Most coverage of humanoid robotics has understandably focused on hardware design. Given the frequency with which their developers toss around the phrase “general purpose humanoids,” more attention ought to be paid to the first bit. After decades of single-purpose systems, the jump to more generalized systems will be a big one. We’re just not there yet.
The push to produce a robotic intelligence that can fully leverage the wide breadth of movements opened up by bipedal humanoid design has been a key topic for researchers. The use of generative AI in robotics has been a white-hot subject recently, as well. New research out of MIT points to how the latter might profoundly affect the former.
One of the biggest challenges on the road to general-purpose systems is training. We have a solid grasp on best practices for training humans how to do different jobs. The approaches to robotics, while promising, are fragmented. There are a lot of promising methods, including reinforcement and imitation learning, but future solutions will likely involve combinations of these methods, augmented by generative AI models.

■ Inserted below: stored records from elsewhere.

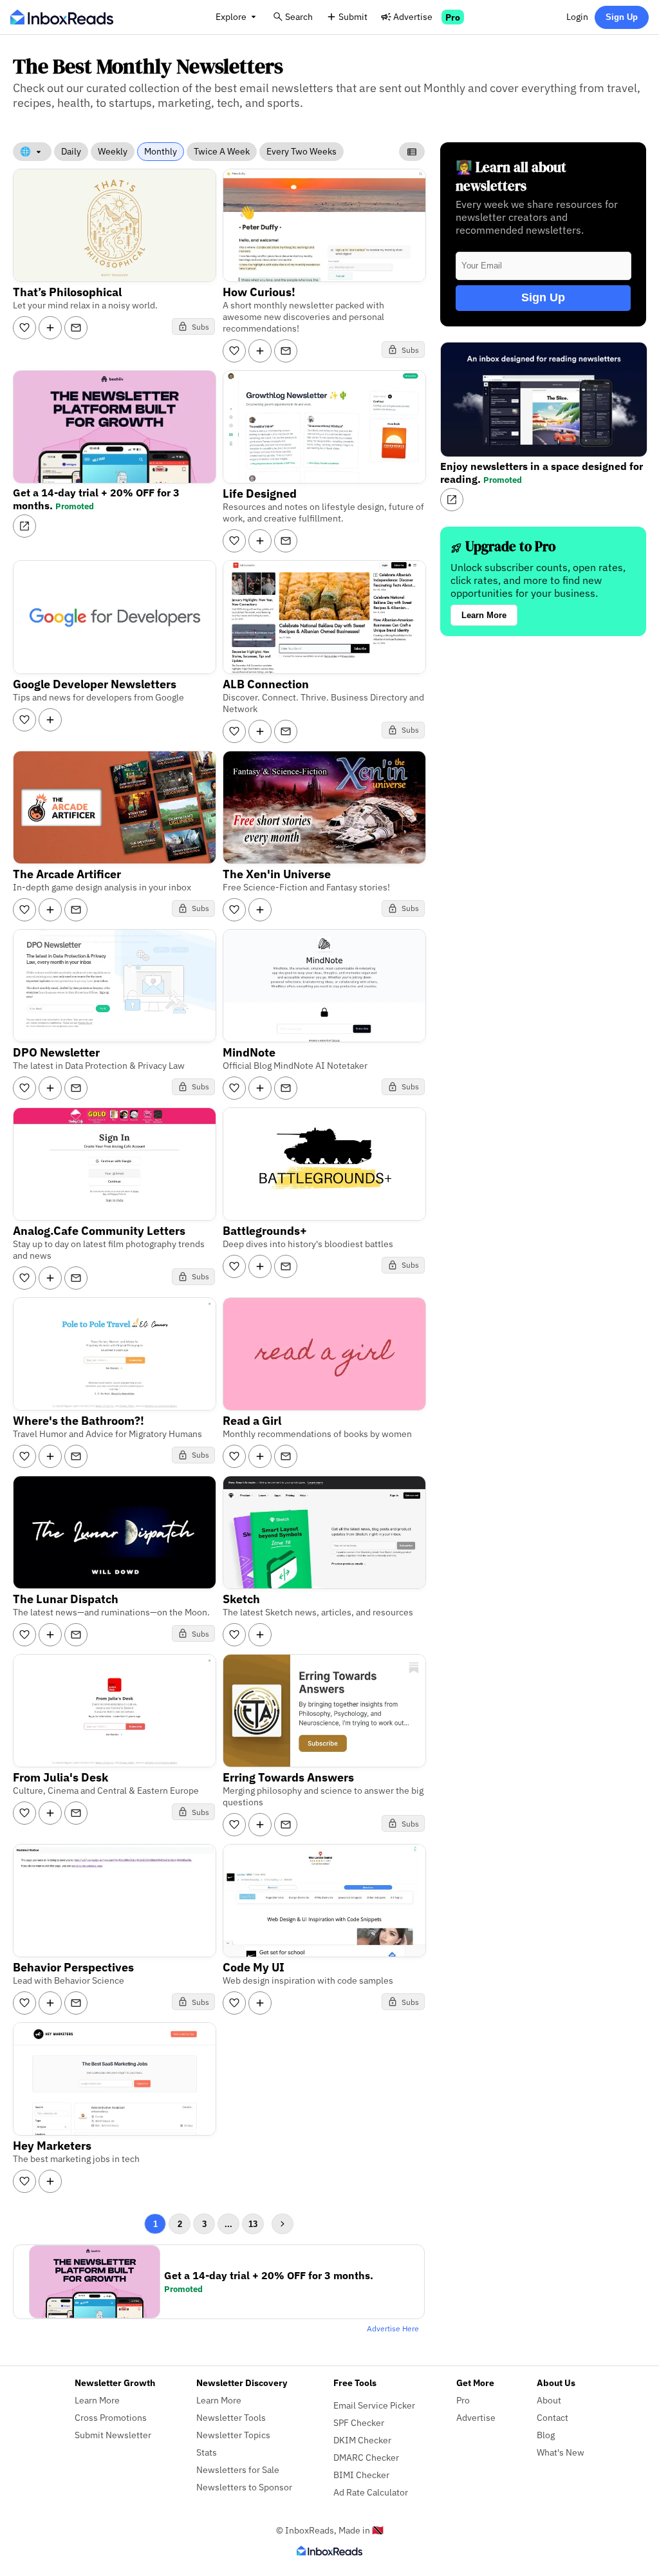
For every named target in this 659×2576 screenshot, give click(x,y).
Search (299, 16)
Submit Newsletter (113, 2435)
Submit (353, 16)
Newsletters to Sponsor (244, 2487)
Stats (206, 2452)
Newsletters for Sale (237, 2469)
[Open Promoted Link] (24, 526)
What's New (560, 2452)
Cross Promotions (111, 2417)
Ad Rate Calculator (370, 2492)
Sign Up (622, 17)
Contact (552, 2417)
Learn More (483, 615)
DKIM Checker (362, 2440)
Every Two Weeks (301, 151)
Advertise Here (393, 2328)
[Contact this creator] (76, 327)
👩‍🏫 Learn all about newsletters (511, 176)
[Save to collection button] (50, 327)
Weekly (112, 151)
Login (577, 16)
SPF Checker (358, 2422)
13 (252, 2224)
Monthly (160, 151)
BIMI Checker (361, 2474)
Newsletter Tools (231, 2417)
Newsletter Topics (233, 2435)
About (549, 2400)
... (228, 2224)
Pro (452, 17)
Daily (71, 151)
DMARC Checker (366, 2457)
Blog (546, 2435)
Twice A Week (222, 151)
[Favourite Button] (24, 327)
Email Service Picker (374, 2405)
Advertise (412, 16)
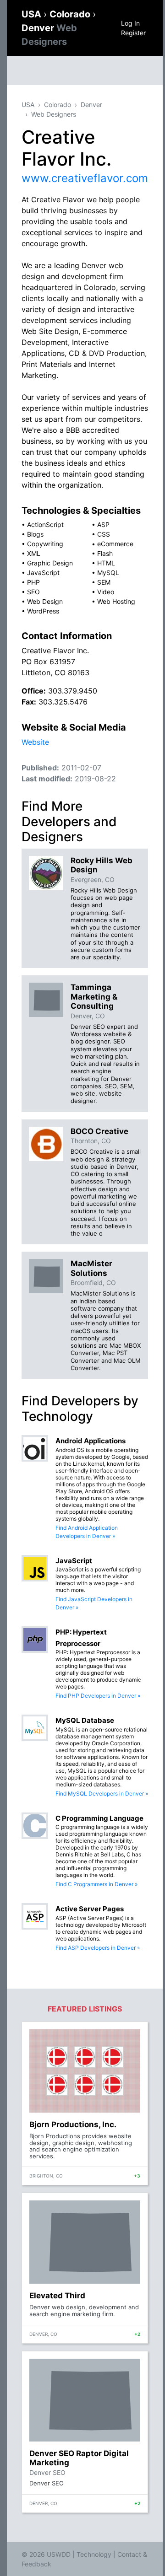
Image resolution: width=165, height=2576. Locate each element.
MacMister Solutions (91, 1268)
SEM (103, 582)
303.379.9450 (72, 690)
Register (133, 33)
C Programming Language (99, 1818)
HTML (106, 563)
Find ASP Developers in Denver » (97, 1947)
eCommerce (115, 544)
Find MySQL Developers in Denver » (101, 1793)
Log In (130, 23)
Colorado (71, 14)
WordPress (43, 611)
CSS (103, 534)
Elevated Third (57, 2295)
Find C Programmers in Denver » (96, 1884)
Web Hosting (116, 601)
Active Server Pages (89, 1908)
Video (105, 592)
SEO (33, 592)
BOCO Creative (99, 1131)
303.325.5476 (63, 701)
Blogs (35, 534)
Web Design (45, 601)
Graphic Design (50, 563)
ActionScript (45, 524)
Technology (94, 2554)
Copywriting (45, 544)
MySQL (108, 572)
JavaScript (43, 572)
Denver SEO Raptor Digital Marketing (79, 2458)
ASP (103, 524)
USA (33, 14)
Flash (105, 553)
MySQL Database (84, 1720)
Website (35, 742)
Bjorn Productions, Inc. (72, 2124)
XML (33, 553)
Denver (91, 104)
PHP (33, 582)
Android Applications (90, 1440)
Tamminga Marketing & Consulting (94, 997)
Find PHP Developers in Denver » (97, 1695)
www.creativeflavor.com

One of the prime use cases suggested by the MIT team is the ability to collate relevant information from these small, task-specific datasets. The method has been dubbed policy composition (PoCo). Tasks include useful robot actions like pounding in a nail and flipping things with a spatula.
“[Researchers] train a separate diffusion model to learn a strategy, or policy, for completing one task using one specific dataset,” the school notes. “Then they combine the policies learned by the diffusion models into a general policy that enables a robot to perform multiple tasks in various settings.”
Per MIT, the incorporation of diffusion models improved task performance by 20%. That includes the ability to execute tasks that require multiple tools, as well as learning/adapting to unfamiliar tasks. The system is able to combine pertinent information from different datasets into a chain of actions required to execute a task.
“One of the benefits of this approach is that we can combine policies to get the best of both worlds,” says the paper’s lead author, Lirui Wang. “For instance, a policy trained on real-world data might be able to achieve more dexterity, while a policy trained on simulation might be able to achieve more generalization.”
The goal of this specific work is the creation of intelligence systems that allow robots to swap different tools to perform different tasks. The proliferation of multi-purpose systems would take the industry a step closer to general-purpose dream.